**抽出本文:**
■ ■ ■

職場単位の取り組みで安全衛生を向上 盛岡市

取り組みのポイント

  • 市職員安全衛生委員会による総合調整機能を生かした安全衛生管理体制を整備
  • 所属長と職員のつなぎ役となる安全衛生主任を職場単位で設置
  • 職場ごとに時間外勤務縮減取組計画を策定し長時間労働対策を実践
  • 企業の取り組みを学ぶ安全衛生委員会視察を実施

市職員安全衛生委員会を中心とする盛岡市の安全衛生管理体制にあって、その要となるのが、市が独自に設けた安全衛生主任です。職場ごとに設置された安全衛生主任は、所属長と職員とを仲介する役割を担い、機動性、実効性の高い活動を展開しています。また、長時間労働対策では、時間外勤務縮減の目標を職場ごとに設定し、実現に向けた取り組みを実施しています。こうした職場を単位として実効性のある安全衛生を進める盛岡市の取り組みを紹介します。

1 市職員安全衛生委員会を中心とした体制の整備

盛岡市では、市職員安全衛生管理規程に基づき、市職員安全衛生委員会(以下「市委員会」という。)など6つの安全衛生委員会を設置し、職員課人事係が全体を管理しています。最大規模の組織である市委員会は、本庁各課など73課所の職場を管轄するとともに、安全衛生管理計画の作成など市の安全衛生の中心的な役割を担います。一方、他の5委員会は、保健所や分庁舎など職員50人以上の出先機関等を基本として設置されたもので、市職員安全衛生管理規程上では事業所委員会と規定され、市委員会とは異なる取り扱いがされています。

■ ■ ■

**短い課題 A:**
盛岡市の安全衛生の取り組みを紹介する文章について、次の問いに答えなさい。
(i) 所属長と職員のつなぎ役となる安全衛生主任は、どの単位で設置されているか。
(ii) 市委員会が管轄する職場は、いくつの課所か。
(iii) 市委員会以外の5委員会は、市職員安全衛生管理規程上で何と規定されているか。
**短い課題 B:** 盛岡市の安全衛生の取り組みを紹介する文章を、最後の一文の後から書き継ぎなさい。

**提示資料:**
■ ■ ■

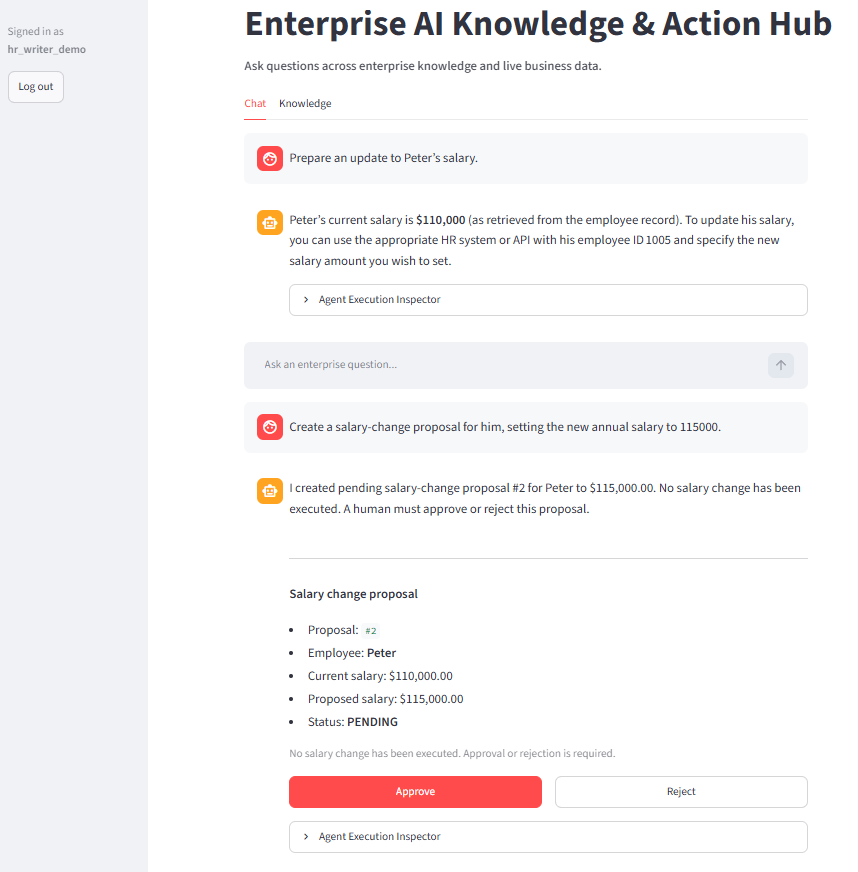The width and height of the screenshot is (858, 872).
Task: Focus the "Ask an enterprise question" input field
Action: 513,365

■ ■ ■

**課題の解答 A:**
(i) 職場単位(職場ごと)
(ii) 73課所
(iii) 事業所委員会

**課題の解答 B:**
盛岡市安全衛生管理体制

盛岡市安全衛生管理体制

職員課人事係長の菅原 宏文氏は「市委員会を中央委員会的な位置付けとし、各事業所委員会を統括しています。例えば、安全衛生管理計画については、市委員会が全体の計画を作成し、これに基づき、各事業所委員会が個別計画を作成します。活動状況は定期的に報告されるなど、市委員会として各事業所委員会の活動を管理しています。」と管理体制の概要について語りました。

市委員会は、総括安全衛生責任者である副市長をトップに構成され、長時間労働対策やメンタルヘルス対策等の全庁的な取り組みについても総合的な調整機能を発揮し、円滑、効果的な実施を図っています。

2 安全衛生主任が職場の安全衛生をけん引

市は、職場における安全衛生活動の推進役となる「安全衛生主任」を設置しています。安全衛生主任は主に課長補佐級の職員が指名され、所属長の命を受けて職場の安全衛生に関する事務を処理します。職員課人事係主任の板垣 充氏は、「職員の安全衛生は所属長の責務ですが、適切に対応するためにはフォローする者が必要となります。このため、安全衛生主任を設置し、所属長とともに職場の課題把握、解決に取り組む体制を整備しています。」と設置の経緯について語りました。市長部局の全職場に例外なく設置されるので、安全衛生推進者の配置基準以上に手厚い体制となっています。

板垣主任

「5人未満の小規模な職場にも安全衛生主任を設置しています」
と語る板垣主任

安全衛生業務を遂行するにあたっては、労働安全衛生法令や市の取り組み等の基礎的な知識が必要とされるため、市では、年度当初に安全衛生主任を対象とした研修会を開催し、資質向上を図っています。期待されるのは、所属長と職員とのつなぎ役としての役割です。菅原係長は「安全衛生主任は現場に精通する立場から、所属長の補佐や職員からの相談窓口等の多様な役割を担っています。全庁的な対策や連絡事項については、安全衛生主任が主体となって職場への周知等を行います。職場内の体制が構築されたことにより、機動力、実行力は高まっていると思います。」と語りました。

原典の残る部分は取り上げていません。